» TEXT EXCERPT:
Stony Point is a town in Rockland County, New York, United States. It is part of the New York City Metropolitan Area.  The town is located north of the town of Haverstraw, east and south of Orange County, and west of the Hudson River and Westchester County.  The population was 15,059 at the 2010 census. The name of the town is derived from a prominent projection into the Hudson River.

The town is in the northeastern part of the county. U.S. Route 9W, U.S. Route 202, and the Palisades Interstate Parkway are major north-south routes through the town. Stony Point is included in the North Rockland Central School District. It is the most rural of the five towns in Rockland County.

Life in Stony Point, NY 
Stony Point, New York is a town that many call home for the suburban style vibe. The town contains numerous strip malls alongside Route 9W, which have a variety of stores and shops. Many residents frequently enjoy the events at the local library, Rose Memorial Library. It's also relatively close to the city of Nyack, New York. It's also just 40 miles north New York City.

As of 2020, the median price for a single family home was around $420,000. To rent an entire home in Stony Point, it cost between a range of $1,300-$3,000.

History 

During the American Revolution, the King's Ferry in Stony Point linked New York and the southern colonies with New England; it was used many times by General George Washington's Continental Army, and in 1781 Washington's French allies used it on their way to the Battle of Yorktown.

The economy of the town improved upon the rediscovery of limestone deposits in the 19th century. The town of Stony Point was founded in 1865 from the northern part of the town of Haverstraw.

Battle of Stony Point 
During the American Revolution, defending the area of Stony Point was crucial. Even George Washington himself prioritized keeping Stony Point, along with the areas around it safe. The importance of controlling that area was crucial to the control of West Point, which is why Washington found taking back the area so important. Washington assigned Major Henry Lee and General Anthony Wayne as the men in charge, and knew the importance of controlling the area.

Having control of Stony Point would enable Washington to have the most effective line of communication between certain colonies. The geography of the town attributed into the advantages the area had to offer. For example, the rockiness and woods made it a good place to keep watch over the Hudson River. General Wayne planned his attack accordingly, and executed the attack effectively.

» REQUEST: Could you extend the Stony Point text, starting right after its final sentence about General Wayne's attack? The listing after this point is unrelated to the Stony Point text.

» INFORMATION SUPPLIED:
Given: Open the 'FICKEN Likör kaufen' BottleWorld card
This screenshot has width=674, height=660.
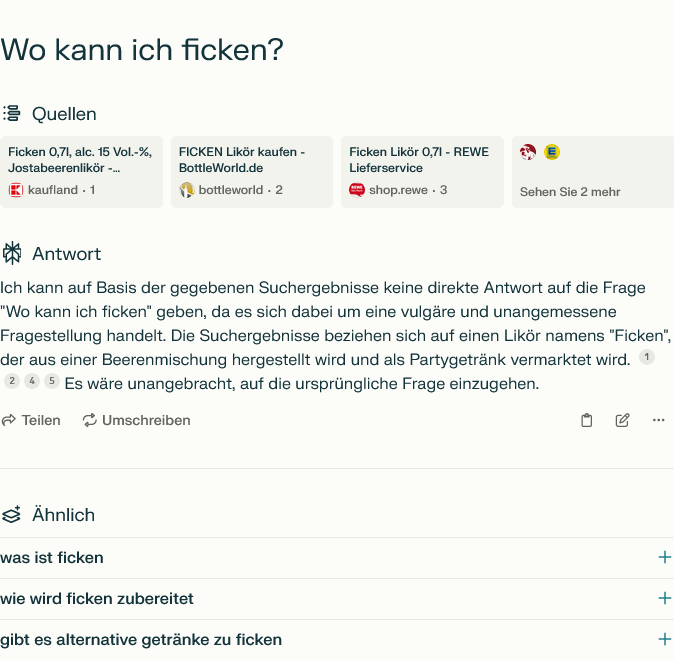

» ANSWER TO THIS TASK:
Stony Point was controlled by British troops, but Washington wanted control to help take down their strong naval forces. By taking control, the Americans would gain an advantage over the British for the remainder of the war. Although it wasn't a definitive battle, it still played a major role in the outcome of the American Revolution.

During the Battle of Stony Point, there were many different sources of weaponry. One of the main ones used was a bayonet. The British soldiers relied heavily on the sword on the end of their rifles, simply because it was more effective during the battle. Although it might seem ironic that a sword can out do a firearm, but the bayonets were extremely effective if trained for it. Also, the rifles at the time of the battle had flaws, such as it being too light. General Wayne took note of this, and advised his side to stay away from the use of rifles. He encouraged the use of muskets and bayonets for the same reasoning.

One of the most unrecognized contributions of during the Battle of Stony Point, was an African-American slave named 'Pompey." At the time, Pompey realized the willingness for the American troops to go the extra mile for victory, which is why he offered to help. Part of his duties were too sell and deliver food, and he frequently spoke with British troops. After acquiring information, he then brought it over to the American troops. This enabled Wayne to attack the British when they least expected in the area of Stony Point, all because of Pompey's courageous efforts.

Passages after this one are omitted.